Google Whitepaper on Disk Failures
December 14, 2010
http://labs.google.com/papers/disk_failures.pdf
Well after reading the Google study, I have to question the containment of the drives or the way temperature was measured. I have to say that I am 100% convinced that temperature does indeed affect hard drives. The question at this point is how and when.
I have had hard drives in with obvious heat damage, arms and heads deformed due to heat. I have chips that are burnt and physical damage to the platters caused by heat. I know temperature does greatly affect recovery as well. I think this requires more review and that there may be something wrong with the way the temperature is collected. It appears they were using SMART to collect that data. What if there is something so wrong with SMART that it is bad data?
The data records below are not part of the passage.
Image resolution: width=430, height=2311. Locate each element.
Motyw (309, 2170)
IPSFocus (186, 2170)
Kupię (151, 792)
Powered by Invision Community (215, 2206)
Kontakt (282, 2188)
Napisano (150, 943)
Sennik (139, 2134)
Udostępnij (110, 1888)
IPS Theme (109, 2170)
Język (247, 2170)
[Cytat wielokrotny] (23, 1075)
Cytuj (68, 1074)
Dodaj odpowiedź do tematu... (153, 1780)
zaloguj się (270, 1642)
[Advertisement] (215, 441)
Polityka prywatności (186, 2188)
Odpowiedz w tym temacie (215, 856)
That is indicated by the fact they knew in their report that some data reported by the devices was false, but then they still use SMART to gather that data? I would question that!
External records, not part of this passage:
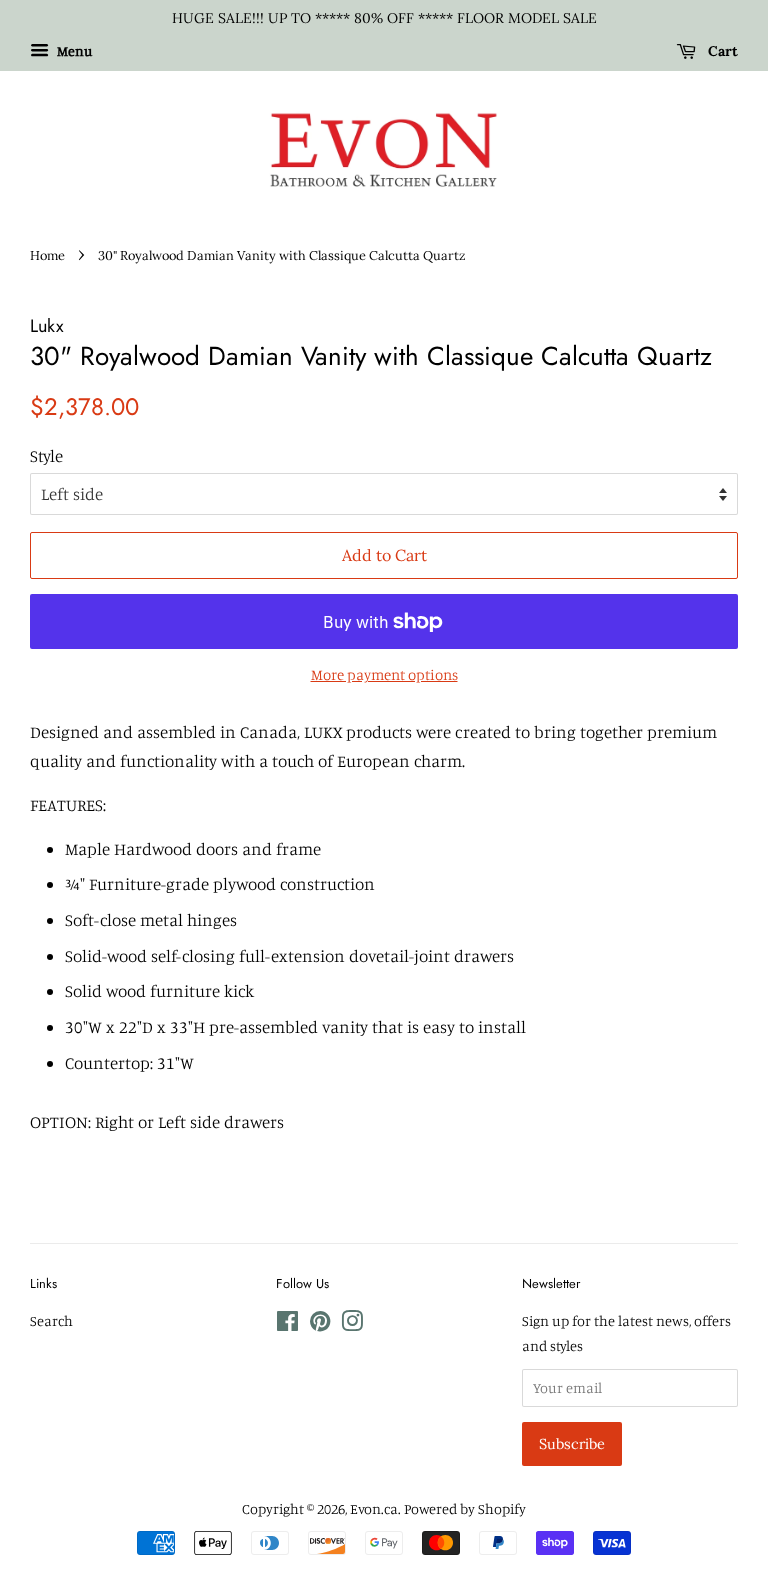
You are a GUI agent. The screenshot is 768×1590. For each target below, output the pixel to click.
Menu (73, 50)
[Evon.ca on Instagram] (352, 1324)
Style (46, 455)
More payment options (384, 674)
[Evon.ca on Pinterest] (320, 1324)
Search (51, 1320)
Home (47, 255)
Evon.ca (374, 1508)
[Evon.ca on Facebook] (287, 1324)
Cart (721, 51)
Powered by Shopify (465, 1508)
On the other items, I certainly know that SMART is worthless, and I am not even sure the items it is tracking have correct data. In addition my understanding is that occasionally the SMART data is cleared just because there is only so much space allocated in the SA area for it, that it has to clear it to store more data. So how can it be accurate. It is just a complete waste.
I am also certain there are things missing. For instance, every drive has errors all the time, and if ECC can compensate for it, the drive will not mark it bad. Did they export G-Lists and compare them over time? I am not sure how they did this but would exporting the bad block tables and comparing them over time not give more precise results rather than the reallocation flag in the sectors? This data again looks like it came from SMART. I want the data in the tables that is not being reported if SMART is lying.
Ultimately I guess the point is prediction of failure using SMART. And yes, on that they are correct, SMART fails and possibly provides false data, and maybe on purpose from the manufacture. We already know the manufactures lie, why not report data wrong too? Manufactures do not want you to return a drive every two months because SMART reported it, and certainly not until the warrantee runs out.